Sirius America Insurance v. Joline Estates, LLC

In an action, inter alia, for a judgment declaring that the plaintiff, Sirius America Insurance Company, is not obligated to defend and indemnify the defendant Joline Estates, LLC, in an underlying action entitled Campoverde v Joline Estates, LLC, pending in the Supreme Court, Richmond County, under index No. 102442/06, the defendants Underwriters at Lloyds and Harbin Adjustment Company, Inc., appeal from an order of the Supreme Court, Nassau County (Parga, J.), dated December 10, 2007, which, among other things, denied those branches of their motion which were pursuant to CPLR 3211 (a) (1) and (7) to dismiss the complaint and cross claims insofar as asserted against them or pursuant to CPLR 3211 (c) to treat the motion as one for summary judgment dismissing the complaint and all cross claims insofar as asserted against them.
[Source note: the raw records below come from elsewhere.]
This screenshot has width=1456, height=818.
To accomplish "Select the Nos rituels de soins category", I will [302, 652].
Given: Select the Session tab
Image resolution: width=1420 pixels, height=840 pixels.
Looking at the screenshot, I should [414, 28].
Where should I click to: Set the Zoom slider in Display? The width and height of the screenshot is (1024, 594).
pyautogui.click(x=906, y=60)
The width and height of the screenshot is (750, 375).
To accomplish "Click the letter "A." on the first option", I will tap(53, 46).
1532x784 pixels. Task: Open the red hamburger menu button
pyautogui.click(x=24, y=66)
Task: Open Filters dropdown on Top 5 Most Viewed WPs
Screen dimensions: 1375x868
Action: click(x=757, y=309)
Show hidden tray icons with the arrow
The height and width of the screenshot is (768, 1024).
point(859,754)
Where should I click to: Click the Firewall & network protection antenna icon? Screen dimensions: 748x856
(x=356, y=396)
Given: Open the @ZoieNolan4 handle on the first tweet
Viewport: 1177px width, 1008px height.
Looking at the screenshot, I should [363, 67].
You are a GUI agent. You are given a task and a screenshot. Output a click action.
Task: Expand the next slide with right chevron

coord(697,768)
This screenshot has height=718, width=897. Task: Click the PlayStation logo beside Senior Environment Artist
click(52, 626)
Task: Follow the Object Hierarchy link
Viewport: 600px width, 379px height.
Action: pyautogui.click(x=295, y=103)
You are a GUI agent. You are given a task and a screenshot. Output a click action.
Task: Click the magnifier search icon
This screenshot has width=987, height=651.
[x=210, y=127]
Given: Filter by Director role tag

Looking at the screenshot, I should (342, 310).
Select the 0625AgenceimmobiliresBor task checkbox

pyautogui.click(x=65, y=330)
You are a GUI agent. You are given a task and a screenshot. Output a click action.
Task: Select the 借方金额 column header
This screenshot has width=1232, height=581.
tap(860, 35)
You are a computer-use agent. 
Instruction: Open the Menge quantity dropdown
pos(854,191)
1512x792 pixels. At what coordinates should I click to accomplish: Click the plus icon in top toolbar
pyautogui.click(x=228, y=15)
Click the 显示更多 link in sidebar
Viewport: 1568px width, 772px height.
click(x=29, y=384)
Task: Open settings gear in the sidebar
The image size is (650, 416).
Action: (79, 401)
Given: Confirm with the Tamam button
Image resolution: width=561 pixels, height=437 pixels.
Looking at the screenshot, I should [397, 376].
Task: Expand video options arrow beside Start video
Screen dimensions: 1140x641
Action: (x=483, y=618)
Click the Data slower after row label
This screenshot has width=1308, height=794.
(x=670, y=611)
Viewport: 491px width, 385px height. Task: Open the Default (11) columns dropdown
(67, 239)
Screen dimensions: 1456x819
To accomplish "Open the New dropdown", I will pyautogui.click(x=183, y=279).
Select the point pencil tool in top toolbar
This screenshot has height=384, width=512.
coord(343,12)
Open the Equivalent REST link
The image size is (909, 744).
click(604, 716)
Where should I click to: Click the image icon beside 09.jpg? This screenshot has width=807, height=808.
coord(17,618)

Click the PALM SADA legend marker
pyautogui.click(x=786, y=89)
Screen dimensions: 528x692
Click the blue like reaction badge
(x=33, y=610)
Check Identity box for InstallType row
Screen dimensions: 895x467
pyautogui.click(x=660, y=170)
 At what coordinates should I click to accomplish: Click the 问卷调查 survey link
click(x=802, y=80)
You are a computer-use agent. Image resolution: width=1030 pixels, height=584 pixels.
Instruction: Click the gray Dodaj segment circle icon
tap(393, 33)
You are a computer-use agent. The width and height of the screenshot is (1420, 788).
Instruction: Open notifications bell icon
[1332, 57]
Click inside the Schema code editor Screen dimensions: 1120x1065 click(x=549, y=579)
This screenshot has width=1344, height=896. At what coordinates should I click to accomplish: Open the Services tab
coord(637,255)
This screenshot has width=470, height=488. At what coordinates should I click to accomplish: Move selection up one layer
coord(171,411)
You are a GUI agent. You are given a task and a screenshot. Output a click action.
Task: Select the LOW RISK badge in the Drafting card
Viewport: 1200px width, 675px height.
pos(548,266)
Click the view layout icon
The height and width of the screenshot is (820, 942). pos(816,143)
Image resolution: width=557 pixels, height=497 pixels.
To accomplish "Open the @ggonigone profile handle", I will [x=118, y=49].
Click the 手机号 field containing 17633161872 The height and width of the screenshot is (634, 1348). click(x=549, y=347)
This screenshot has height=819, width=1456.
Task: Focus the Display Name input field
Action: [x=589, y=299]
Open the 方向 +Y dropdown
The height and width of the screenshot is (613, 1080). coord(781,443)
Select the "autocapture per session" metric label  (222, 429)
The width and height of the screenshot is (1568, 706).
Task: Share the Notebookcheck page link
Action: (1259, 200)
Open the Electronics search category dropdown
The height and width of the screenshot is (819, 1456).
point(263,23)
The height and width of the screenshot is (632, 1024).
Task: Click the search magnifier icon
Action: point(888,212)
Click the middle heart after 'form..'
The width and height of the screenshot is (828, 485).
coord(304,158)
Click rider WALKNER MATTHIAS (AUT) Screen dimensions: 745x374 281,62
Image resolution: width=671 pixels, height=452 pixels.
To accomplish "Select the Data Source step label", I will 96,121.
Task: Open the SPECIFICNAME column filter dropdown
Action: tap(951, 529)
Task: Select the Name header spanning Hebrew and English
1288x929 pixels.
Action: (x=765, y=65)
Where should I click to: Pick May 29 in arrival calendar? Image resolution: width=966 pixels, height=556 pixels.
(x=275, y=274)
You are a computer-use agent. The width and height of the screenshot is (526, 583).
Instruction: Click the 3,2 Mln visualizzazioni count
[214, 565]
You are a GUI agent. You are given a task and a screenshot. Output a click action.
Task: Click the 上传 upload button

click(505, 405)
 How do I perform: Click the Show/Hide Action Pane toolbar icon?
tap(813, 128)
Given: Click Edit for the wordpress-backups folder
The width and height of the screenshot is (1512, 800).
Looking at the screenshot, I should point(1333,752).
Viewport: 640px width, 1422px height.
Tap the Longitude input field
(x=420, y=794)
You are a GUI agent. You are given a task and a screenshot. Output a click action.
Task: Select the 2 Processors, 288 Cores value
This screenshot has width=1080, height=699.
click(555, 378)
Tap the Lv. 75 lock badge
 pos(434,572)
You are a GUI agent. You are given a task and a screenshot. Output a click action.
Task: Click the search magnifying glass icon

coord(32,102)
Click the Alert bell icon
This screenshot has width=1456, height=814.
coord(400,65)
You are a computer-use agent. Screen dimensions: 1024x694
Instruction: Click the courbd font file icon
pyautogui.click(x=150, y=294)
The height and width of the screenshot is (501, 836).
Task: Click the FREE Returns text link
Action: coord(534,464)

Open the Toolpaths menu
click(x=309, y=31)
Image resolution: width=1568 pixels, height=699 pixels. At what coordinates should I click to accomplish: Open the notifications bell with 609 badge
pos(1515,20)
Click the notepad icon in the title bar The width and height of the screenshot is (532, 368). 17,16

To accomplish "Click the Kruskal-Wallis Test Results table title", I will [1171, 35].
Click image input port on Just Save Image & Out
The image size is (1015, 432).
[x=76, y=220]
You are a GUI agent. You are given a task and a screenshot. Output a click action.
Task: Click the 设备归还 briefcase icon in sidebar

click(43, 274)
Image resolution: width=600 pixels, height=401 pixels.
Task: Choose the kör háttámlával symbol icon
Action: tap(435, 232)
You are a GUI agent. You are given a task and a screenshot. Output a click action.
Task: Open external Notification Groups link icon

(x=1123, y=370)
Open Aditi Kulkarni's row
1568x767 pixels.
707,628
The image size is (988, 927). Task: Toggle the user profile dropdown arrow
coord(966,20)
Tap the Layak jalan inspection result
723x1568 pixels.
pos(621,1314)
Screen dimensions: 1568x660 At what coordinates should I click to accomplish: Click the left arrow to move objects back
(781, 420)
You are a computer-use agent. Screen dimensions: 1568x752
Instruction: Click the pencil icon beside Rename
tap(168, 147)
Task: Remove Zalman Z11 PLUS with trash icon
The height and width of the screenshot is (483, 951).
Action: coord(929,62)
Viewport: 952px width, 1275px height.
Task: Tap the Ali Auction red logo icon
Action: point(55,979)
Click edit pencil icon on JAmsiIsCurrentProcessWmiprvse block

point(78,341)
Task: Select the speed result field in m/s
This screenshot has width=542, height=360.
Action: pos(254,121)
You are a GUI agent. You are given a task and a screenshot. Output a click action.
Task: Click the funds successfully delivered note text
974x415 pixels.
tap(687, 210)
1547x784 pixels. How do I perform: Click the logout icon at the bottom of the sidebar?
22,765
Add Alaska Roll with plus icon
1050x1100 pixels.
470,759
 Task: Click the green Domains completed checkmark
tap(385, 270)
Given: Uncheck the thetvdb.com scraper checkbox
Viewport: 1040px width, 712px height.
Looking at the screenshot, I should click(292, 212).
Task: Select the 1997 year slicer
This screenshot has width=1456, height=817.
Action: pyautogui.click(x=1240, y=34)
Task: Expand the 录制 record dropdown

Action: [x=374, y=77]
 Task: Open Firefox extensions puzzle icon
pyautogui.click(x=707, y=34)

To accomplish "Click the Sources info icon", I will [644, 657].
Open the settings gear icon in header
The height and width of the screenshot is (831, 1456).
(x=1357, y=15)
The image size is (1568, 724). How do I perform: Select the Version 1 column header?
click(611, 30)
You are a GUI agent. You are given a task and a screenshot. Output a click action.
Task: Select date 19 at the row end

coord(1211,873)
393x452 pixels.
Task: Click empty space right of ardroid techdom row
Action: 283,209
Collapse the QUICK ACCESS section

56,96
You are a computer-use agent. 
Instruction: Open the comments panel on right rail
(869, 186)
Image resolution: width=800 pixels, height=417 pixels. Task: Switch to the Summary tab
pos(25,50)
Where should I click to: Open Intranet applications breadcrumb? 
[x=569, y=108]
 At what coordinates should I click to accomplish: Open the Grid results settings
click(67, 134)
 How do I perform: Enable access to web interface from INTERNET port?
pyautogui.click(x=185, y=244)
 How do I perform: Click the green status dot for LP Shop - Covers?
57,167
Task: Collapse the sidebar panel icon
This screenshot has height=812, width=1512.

Ordered that the order is affirmed, with costs to the respondent.

The documentary evidence submitted by the defendants *900Underwriters at Lloyds (hereinafter Underwriters) and Harbin Adjustment Company, Inc. (hereinafter Harbin) (together Lloyds), failed to establish that the defendant Premiere Builders Corp. (hereinafter Premiere) had made a material misrepresentation in its August 2004 insurance application that rendered proper Lloyds’s January 2007 rescission of the subject policy (see Wright v Evanston Ins. Co., 14 AD3d 505 [2005]; McCormack v Port Washington Union Free School Dist., 225 AD2d 531, 532 [1996]). Further, viewing the complaint and cross claims in the light most favorable to the plaintiff and the defendant Joline Estates, LLC, the cross claimant, respectively (see Leon v Martinez, 84 NY2d 83, 87-88 [1994]), the complaint and cross claims adequately state a cause of action (see Lanza v Wagner, 11 NY2d 317, 334, appeal dismissed 371 US 74 [1962], cert denied 371 US 901 [1962]; Law Research Serv. v Honeywell, Inc., 31 AD2d 900, 901 [1969]).

To the extent that Lloyds raises issues regarding that branch of their motion which was to dismiss the complaint and cross claims insofar as asserted against them on the ground of forum non conveniens, such issues are not properly before this Court, as that branch of the motion remained pending and was not decided in the order appealed from (see Katz v Katz, 68 AD2d 536, 542-543 [1979]), and was subsequently determined in an order dated May 1, 2008, from which no appeal has been taken.

Lloyds’s remaining contentions are without merit. Mastro, J.P., Florio, Dickerson and Belen, JJ, concur.